Unlike their trained British counterparts, members of the American press office are mostly political hacks with no knowledge or understanding of the Iraqi language or culture, the wire serv ice reported.
Six of the "Coalition" spokespeople in Baghdad worked for Bush's presidential campaign in 2000, according to the story. The top banana is Dan Senor, a former press secretary for Spencer Abraham, who is now Bush's Secretary of Energy. Senor formerly worked for the Carlyle Group, a defense contractor that has already made boodles of cash from the Iraqi war. Bush the Elder sits on the board of Carlyle. Other directors and officers in the company have longstanding ties to the military-industri al complex.

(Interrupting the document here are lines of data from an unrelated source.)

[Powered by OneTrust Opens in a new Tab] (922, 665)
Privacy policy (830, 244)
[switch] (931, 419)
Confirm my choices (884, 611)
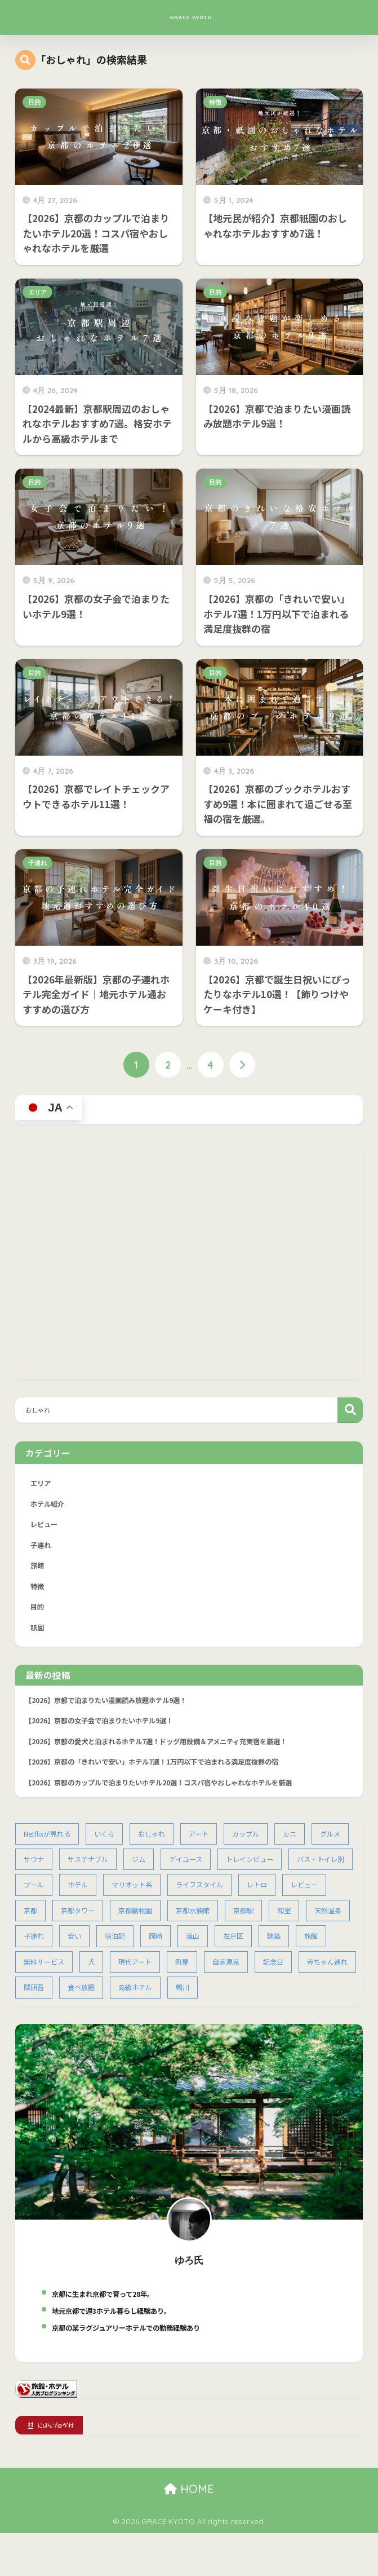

The Post-Dispatch should have put this story on the front page in honor of George W.'s
appearance here today, but it didn't. Among George W.'s top financial donors are members of the St. Louis Cardinal ownership. They include: William DeWitt Jr., Mercer Reynolds, Dudley Taft, Robert Castellini, Fred Hauser and Stephen Brauer. These guys have all contributed millions of dollars to George W. and the Republicans over the years. In fact, DeWitt and Reynolds made George W. richer by making him part of the Texas Ranger organization in the 1980s. The sportsmen's help came at a time when George W.'s oil business had just went belly up.
Chairman Michael Pulitzer and the Pulitzer Co., the owner of the Post-Dispatch also share an ownership stake in the Cardinals.
This means the newspaper is compromised and cannot report the news in the manner that it should. Mr. Pulitzer and the company should divest themselves of their investments in the Cardinals organization.